Black-and-white printing goes green with soy toner

SPARTA, Wis. -- Every time you print out a page on a laser printer you're using toner made from petroleum-based products. Now there's a greener choice that shows promise: a toner product derived from soybean oil.

While some customers might be wary, potential benefits are clear. It's easier to recycle paper printed with soy. And perhaps more important in a sour economy, soy toners can cost less than the standard alternative. Soybeans are a renewable resource whose price is likely to be more stable than that of oil.

Newspaper, magazine and book publishers have shifted to soy-based ink in recent years.

Early results suggest soy toners work as advertised. In a recent test involving identical documents from two identical printers — one with a new Hewlett-Packard cartridge and the other a soy cartridge — the printouts were indistinguishable, equally dark and smudge-proof.

The soy cartridge was supplied by PRC Technologies, a division of Print Recovery Concepts in Standish, Maine. Rick Greenlaw, the company's vice president of marketing, said its goal was to make sure soy toners were cheaper than traditional ones.

"Our interest is in the person willing to go green as long as doesn't it cost them more. Period," he said.

One of SoyPrint's biggest distributors is LaserMonksGreen, a website operated by Cistercian monks of Our Lady of Spring Bank in Sparta, Wis. The group says it makes enough money to run the abbey and donates the rest to charity.
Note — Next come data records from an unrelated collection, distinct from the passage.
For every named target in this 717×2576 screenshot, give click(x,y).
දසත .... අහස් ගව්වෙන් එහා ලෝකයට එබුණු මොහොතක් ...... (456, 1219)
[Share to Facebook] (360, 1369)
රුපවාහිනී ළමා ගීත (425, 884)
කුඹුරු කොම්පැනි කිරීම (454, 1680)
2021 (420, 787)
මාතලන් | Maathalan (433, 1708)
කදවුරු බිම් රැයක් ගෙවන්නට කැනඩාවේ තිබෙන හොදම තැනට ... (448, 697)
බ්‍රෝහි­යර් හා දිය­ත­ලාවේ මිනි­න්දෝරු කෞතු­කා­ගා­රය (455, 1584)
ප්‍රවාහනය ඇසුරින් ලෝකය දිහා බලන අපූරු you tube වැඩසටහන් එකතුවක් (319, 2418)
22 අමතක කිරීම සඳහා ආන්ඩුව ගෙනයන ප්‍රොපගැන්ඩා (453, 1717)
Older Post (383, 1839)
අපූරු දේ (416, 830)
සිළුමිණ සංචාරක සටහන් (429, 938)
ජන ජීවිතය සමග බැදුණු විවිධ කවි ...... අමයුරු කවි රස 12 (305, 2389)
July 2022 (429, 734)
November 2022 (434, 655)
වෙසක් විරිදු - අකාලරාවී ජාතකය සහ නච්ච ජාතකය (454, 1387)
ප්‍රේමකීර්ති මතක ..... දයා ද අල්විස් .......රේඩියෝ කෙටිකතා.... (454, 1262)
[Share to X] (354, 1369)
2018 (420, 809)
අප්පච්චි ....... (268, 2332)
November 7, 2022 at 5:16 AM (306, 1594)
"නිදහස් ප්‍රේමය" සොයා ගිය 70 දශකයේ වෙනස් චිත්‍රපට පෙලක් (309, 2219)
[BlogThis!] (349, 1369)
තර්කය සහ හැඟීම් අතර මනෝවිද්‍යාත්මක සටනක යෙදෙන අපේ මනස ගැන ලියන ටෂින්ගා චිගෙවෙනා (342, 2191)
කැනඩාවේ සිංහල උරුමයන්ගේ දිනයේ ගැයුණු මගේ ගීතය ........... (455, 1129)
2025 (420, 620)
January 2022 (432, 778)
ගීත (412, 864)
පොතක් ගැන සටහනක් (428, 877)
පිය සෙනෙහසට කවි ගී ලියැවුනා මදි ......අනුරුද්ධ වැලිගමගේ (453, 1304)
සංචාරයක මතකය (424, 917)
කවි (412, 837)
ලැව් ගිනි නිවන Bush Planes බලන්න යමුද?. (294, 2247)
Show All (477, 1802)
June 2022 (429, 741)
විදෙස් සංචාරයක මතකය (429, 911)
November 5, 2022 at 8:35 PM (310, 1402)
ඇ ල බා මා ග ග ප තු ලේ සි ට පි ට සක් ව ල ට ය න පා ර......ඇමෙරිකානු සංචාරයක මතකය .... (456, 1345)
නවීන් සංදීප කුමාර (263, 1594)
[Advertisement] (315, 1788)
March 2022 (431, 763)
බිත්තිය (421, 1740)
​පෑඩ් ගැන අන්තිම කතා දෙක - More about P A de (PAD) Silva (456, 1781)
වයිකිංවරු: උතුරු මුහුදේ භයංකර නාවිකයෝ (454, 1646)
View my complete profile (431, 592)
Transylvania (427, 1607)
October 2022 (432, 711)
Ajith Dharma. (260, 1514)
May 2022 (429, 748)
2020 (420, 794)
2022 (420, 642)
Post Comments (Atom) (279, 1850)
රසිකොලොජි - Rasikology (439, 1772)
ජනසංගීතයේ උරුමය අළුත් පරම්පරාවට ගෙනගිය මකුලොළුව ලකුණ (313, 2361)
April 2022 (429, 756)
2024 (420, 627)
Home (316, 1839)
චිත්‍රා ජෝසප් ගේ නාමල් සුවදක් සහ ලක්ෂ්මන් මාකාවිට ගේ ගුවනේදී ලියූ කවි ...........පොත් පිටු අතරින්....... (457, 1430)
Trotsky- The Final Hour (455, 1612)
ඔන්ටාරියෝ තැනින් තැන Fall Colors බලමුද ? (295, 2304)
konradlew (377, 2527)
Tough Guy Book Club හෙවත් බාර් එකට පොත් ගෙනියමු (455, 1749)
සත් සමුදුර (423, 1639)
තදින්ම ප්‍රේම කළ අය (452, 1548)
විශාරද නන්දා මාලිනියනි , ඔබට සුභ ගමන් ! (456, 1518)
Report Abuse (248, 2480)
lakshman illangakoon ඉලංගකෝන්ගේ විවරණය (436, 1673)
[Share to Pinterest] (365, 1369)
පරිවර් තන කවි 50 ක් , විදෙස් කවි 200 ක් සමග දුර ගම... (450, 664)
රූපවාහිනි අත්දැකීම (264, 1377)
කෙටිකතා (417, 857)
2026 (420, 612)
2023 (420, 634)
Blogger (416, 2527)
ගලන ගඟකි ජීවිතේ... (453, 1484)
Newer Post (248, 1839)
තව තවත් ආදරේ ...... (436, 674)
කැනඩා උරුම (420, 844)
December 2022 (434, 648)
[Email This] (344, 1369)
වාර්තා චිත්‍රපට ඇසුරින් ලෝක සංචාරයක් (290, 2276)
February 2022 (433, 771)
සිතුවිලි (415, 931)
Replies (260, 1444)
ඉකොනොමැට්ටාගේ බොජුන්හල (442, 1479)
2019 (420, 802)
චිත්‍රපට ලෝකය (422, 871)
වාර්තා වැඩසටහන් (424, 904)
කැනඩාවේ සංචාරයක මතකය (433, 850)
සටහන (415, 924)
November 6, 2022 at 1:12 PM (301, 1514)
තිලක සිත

For every cartridge of soy toner it sells, LaserMonksGreen has a tree planted in Brazil and donates $1 to a world hunger organization. The monks also pray for customers.

LaserMonksGreen sells soy toner in cartridges that fit into an HP printer just like the originals. The soy versions can cost about 20% less than new HP cartridges, although remanufactured cartridges that have been refilled with traditional toner can be even less expensive than SoyPrint.

For example, OfficeDepot.com sells a Q5942X cartridge for HP printers for $249. A SoyPrint alternative is $181. A remanufactured version with regular toner is $120.

(The soy toner is a dry powder that works in laser printers. There's no equivalent product for ink-jet printers.)

So far, larger companies that produce petroleum-based toners — and derive much of their profit from toner and ink — say they're monitoring renewable materials but have no immediate plans for something comparable.

Hewlett-Packard said in a statement that its research suggested bio-based materials "have not met HP's high-performance standards and may not be appropriate for many printing applications."

Another printer maker, Lexmark International Inc., said it's in the early stages of vestigating corn- and soy-based resins but wouldn't comment further.

That leaves PRC Technologies as one of the main suppliers for now. Its products are only for HP black-and-white laser-jet printers, but it plans to introduce products for other major printer brands this summer. Color cartridges are in the works.

Cathy Martin, a senior consultant with InfoTrends in Weymouth, Mass., questions whether some buyers will hesitate to trust a vegetable-based product in their expensive computer hardware.

But for Wayne Boyd, 68, who is retired in San Antonio, the lower price of a SoyPrint cartridge was enough to get him interested. He says environmental concerns played only a small role in his decision to try SoyPrint.

"Right now money's more important than the environment," Boyd said. "You can't eat clean air."